News in Brief
California: The family of a mentally ill man who was shot and killed in 2014 by Lodi, California, police officers Scott Bratton and Adam Lockie settled with the city for $2.65 million on April 24, 2018, after U.S. District Court Judge Troy Nunley denied the city’s efforts to dismiss the case. Attorney Mark E. Merin, who represented relatives of Parminder Singh Shergill in the civil suit, said the family called 911 to request police assistance to transport the Gulf War veteran for mental health evaluation. According to Bratton and Lockie’s accounts, Shergill pulled a knife from his pocket, raised the weapon, lunged at them and threatened to kill them before they shot him 14 times. Four witnesses disputed that version of events; one said, “[Shergill] didn’t move. He was just standing there.” Bratton and Lockie were neither criminally charged nor disciplined for their roles in Shergill’s death.
Illinois: On May 15, 2018, Chicago police officer William Whitley, 61, pleaded guilty to a single count of sex trafficking of a minor. The 27-year veteran cop admitted to soliciting sex from a 14-year-old girl on multiple occasions. According to the plea agreement, Whitley also admitted to paying for sex on multiple occasions with three other girls ages 14 to 17. The federal complaint alleged that Whitley attended sex parties with the teenage girls as part of a trafficking ring arranged by older men. Whitley was stripped of his police authority and placed on paid desk duty at the onset of the investigation; police department records listed him as “inactive” following his court appearance.
=======
Echo the passage from the news briefs above word for word, beginning with the words containing "Illinois: On May" and ending with "his court appearance.".

__Source excerpt__:
=======
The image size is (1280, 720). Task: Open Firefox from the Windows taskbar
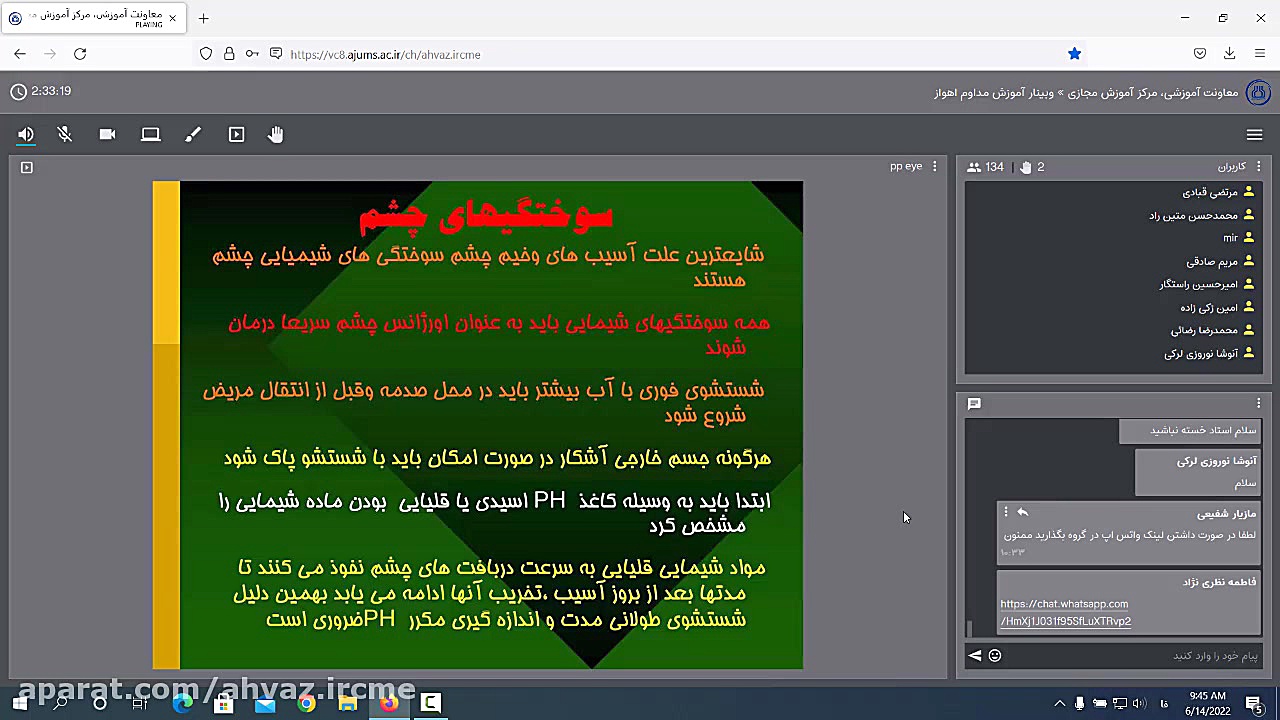[x=389, y=703]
=======
__Correct result__:
Illinois: On May 15, 2018, Chicago police officer William Whitley, 61, pleaded guilty to a single count of sex trafficking of a minor. The 27-year veteran cop admitted to soliciting sex from a 14-year-old girl on multiple occasions. According to the plea agreement, Whitley also admitted to paying for sex on multiple occasions with three other girls ages 14 to 17. The federal complaint alleged that Whitley attended sex parties with the teenage girls as part of a trafficking ring arranged by older men. Whitley was stripped of his police authority and placed on paid desk duty at the onset of the investigation; police department records listed him as “inactive” following his court appearance.